If nothing else, if it increases expectations people have about transit then that's good. The currently planned California "high-speed" rail is pretty underwhelming.

I have heard, but don't know whether or not to take seriously, the argument that the proposal is designed to derail CAHSR in order to sell more cars. If that's the case, it seems to be working.

What part of CAHSR do you find underwhelming (other that it will take too long to build?). I disagree with some of the routing decisions (I think it should go SJ ->SF -> Oakland -> Central Valley -> LA ), but what would conceivably make it better?

My main issue with the whole thing is that it is immediately used as an excuse to do down and prevent real engineering that can actually happen in the next 30 years like HSR. Blue sky thinking is good, but you can't sit back doing nothing and using unlikely predictions about the future to sneeringly criticize real things with real budgets that people can really do today
If the project was so great Musk would be leading it, not giving it away to the public.

The original whitepaper included absurd assumptions related to cost.

Even if the CA highspeed rail is underwhelming, it's already under construction.

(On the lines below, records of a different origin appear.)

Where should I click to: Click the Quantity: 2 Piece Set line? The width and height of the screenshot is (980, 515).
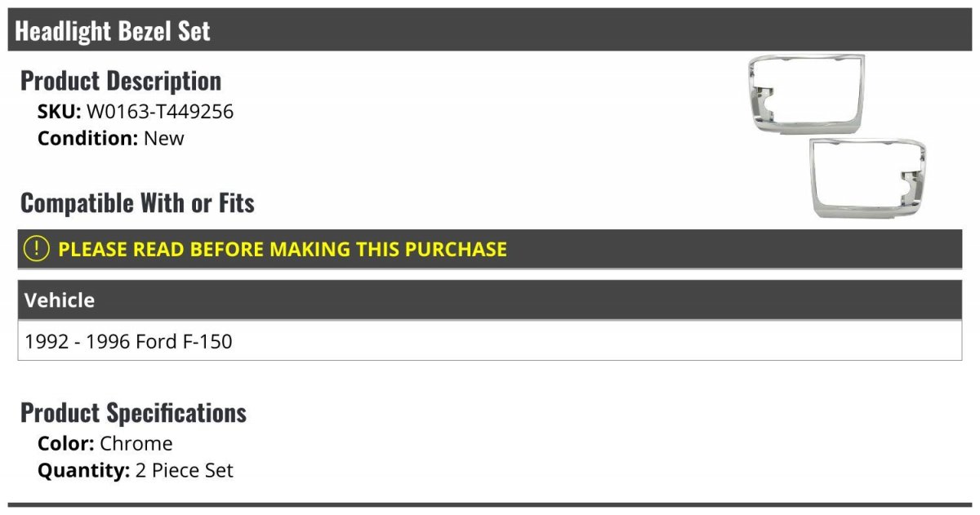[136, 471]
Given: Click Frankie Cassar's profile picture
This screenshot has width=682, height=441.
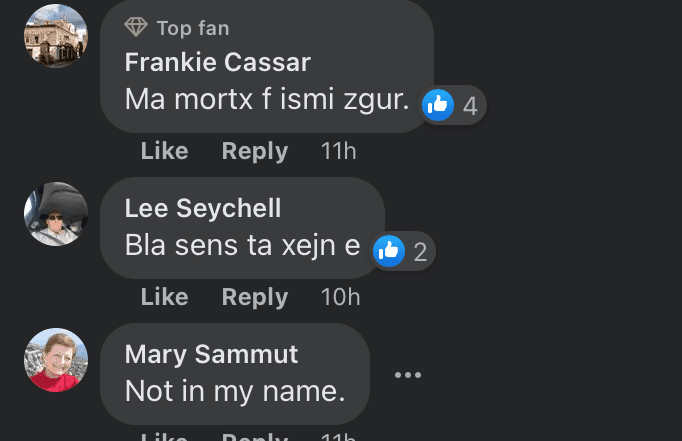Looking at the screenshot, I should click(x=56, y=36).
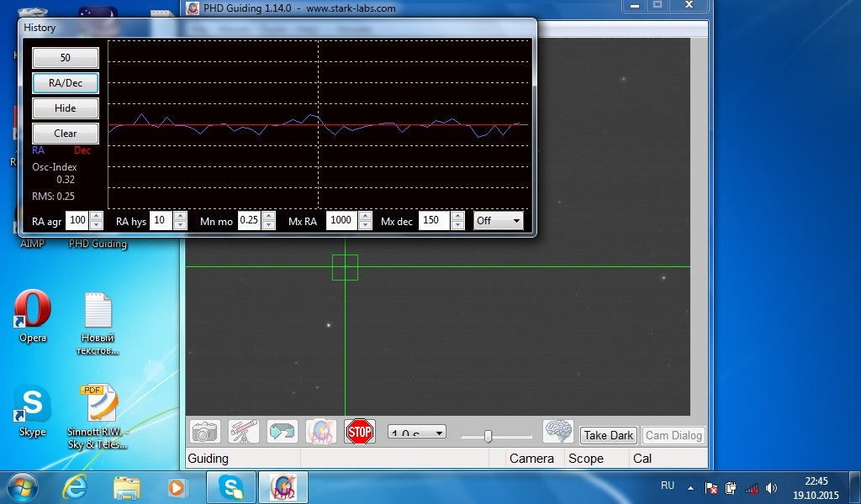Open advanced settings brain icon
This screenshot has height=504, width=861.
pos(557,432)
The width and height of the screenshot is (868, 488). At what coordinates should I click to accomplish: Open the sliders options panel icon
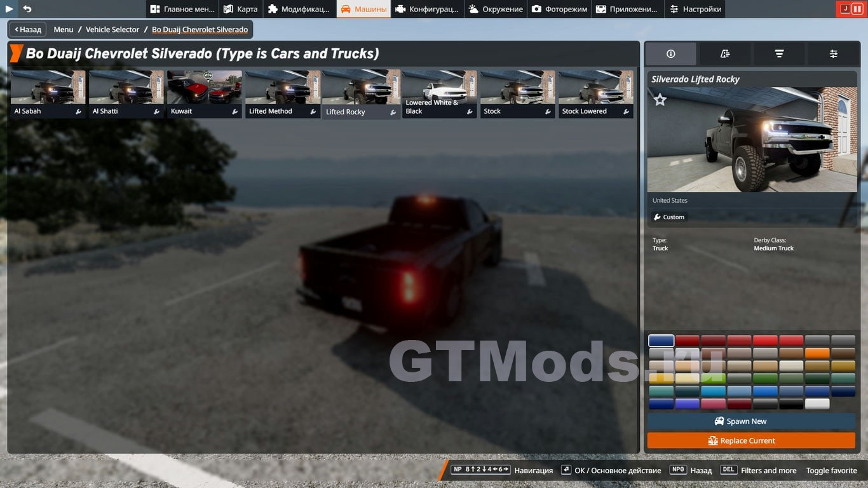833,54
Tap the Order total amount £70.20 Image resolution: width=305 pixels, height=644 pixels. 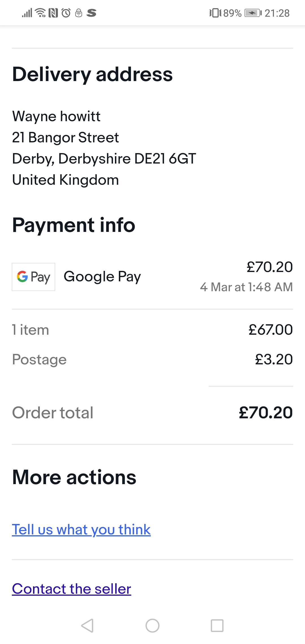point(265,413)
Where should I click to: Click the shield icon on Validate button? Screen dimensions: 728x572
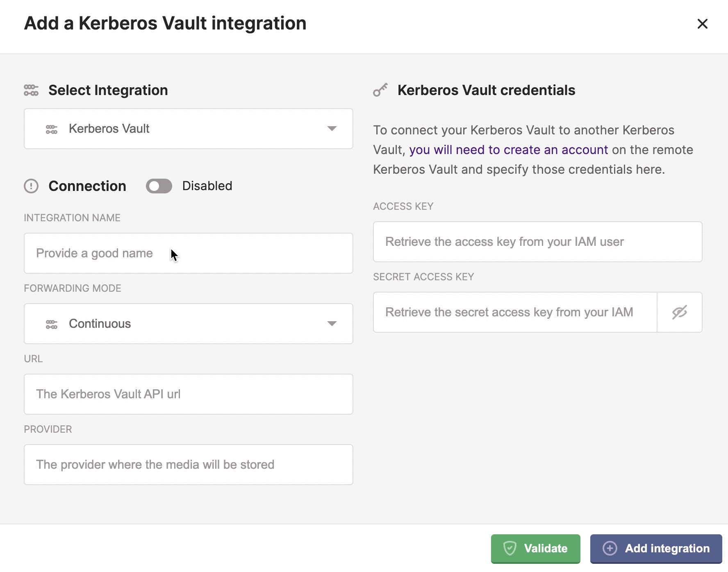[510, 548]
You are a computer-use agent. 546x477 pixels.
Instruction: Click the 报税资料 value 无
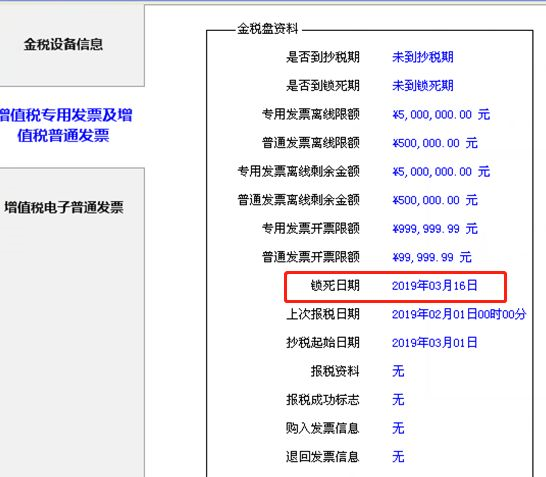click(398, 371)
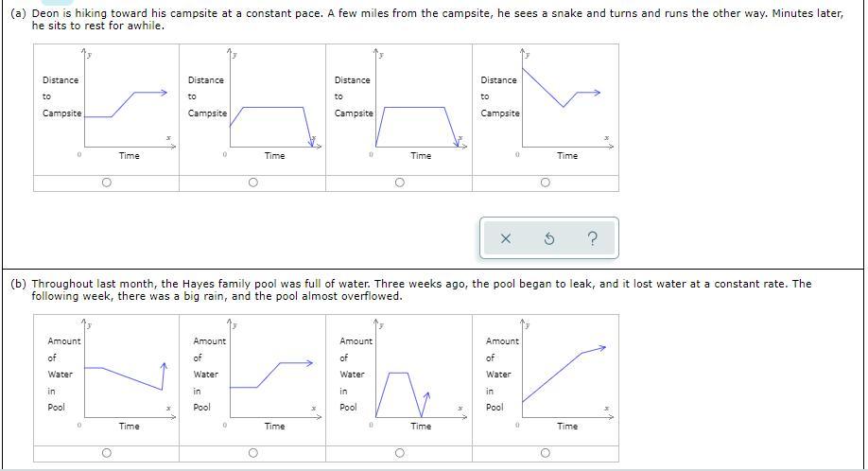Click pool graph with trapezoid peak shape
This screenshot has width=868, height=471.
click(x=399, y=380)
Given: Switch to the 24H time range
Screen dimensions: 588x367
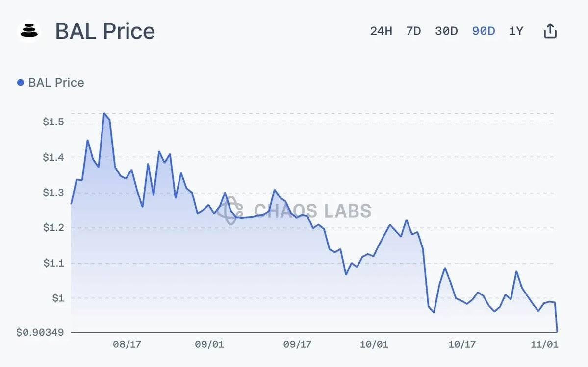Looking at the screenshot, I should [x=382, y=30].
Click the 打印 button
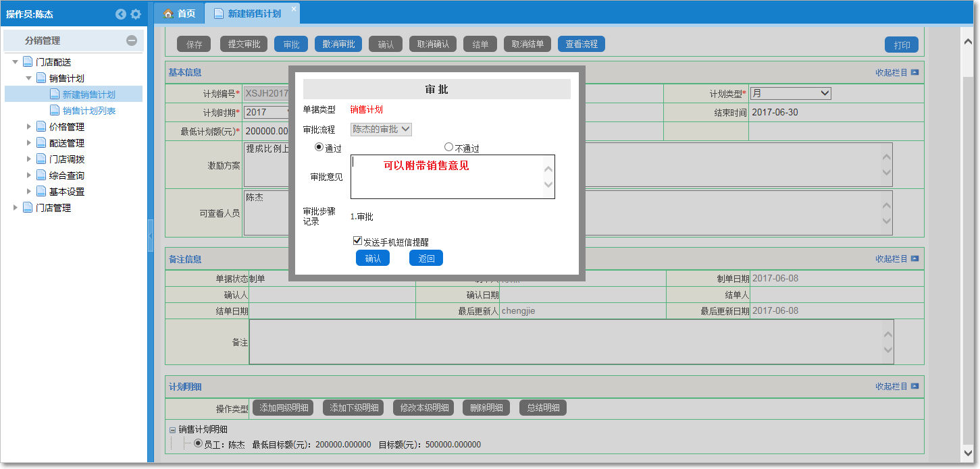Screen dimensions: 980x469 pyautogui.click(x=902, y=44)
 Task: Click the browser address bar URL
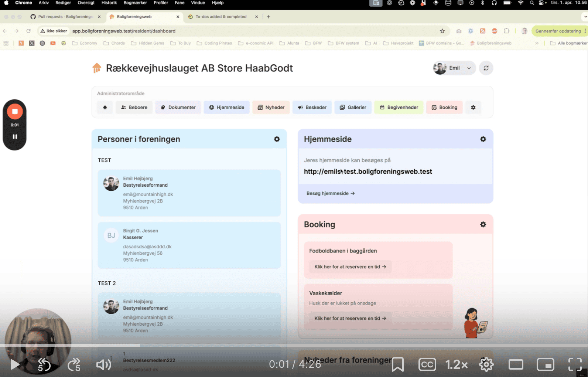(124, 31)
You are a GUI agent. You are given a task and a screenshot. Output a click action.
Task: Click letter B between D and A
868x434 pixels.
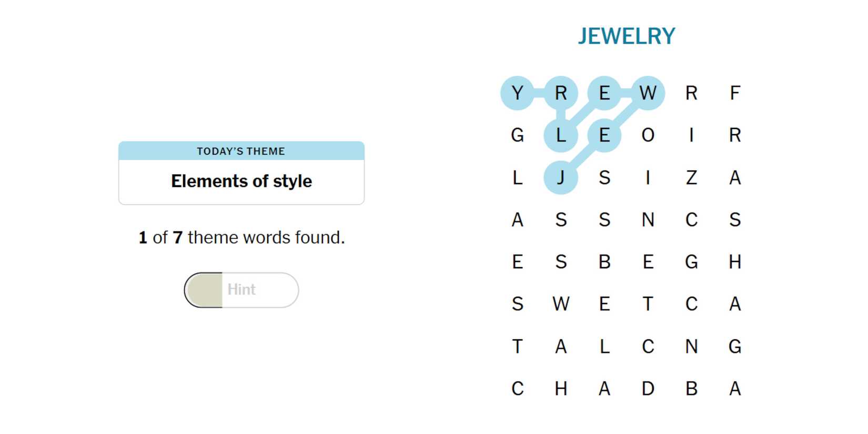coord(691,389)
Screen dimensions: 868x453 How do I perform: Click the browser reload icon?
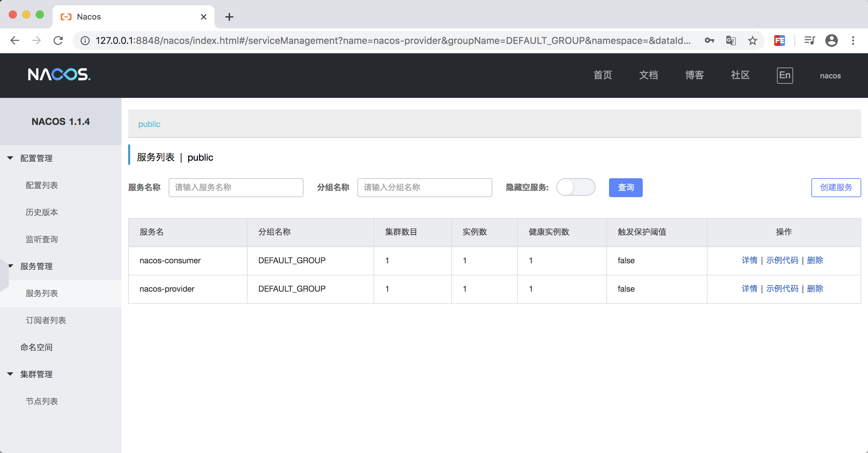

Nobody is going to pay for a competitor project because you'd split the market.

The cost estimates are coming from the same person/group that has built cars and rockets.

Skepticism is fine but doesn't warrant calling off the project at this point.

The guy leading this project is someone that willfully changed his name so it has at least two "bros" in it.

That's enough to call it off.

There is no serious hyperloop project. Just pie-in-the-sky projections from someone who isn't really that serious about pursuing it.

If Elon Musk seriously cared about the Hyperloop project, his FEA simulations would have looked better than the crap I pulled in an optional class from college. His "proposal" was the most modest of sketches, and should be treated with only the same amount of rigor that Elon put into it.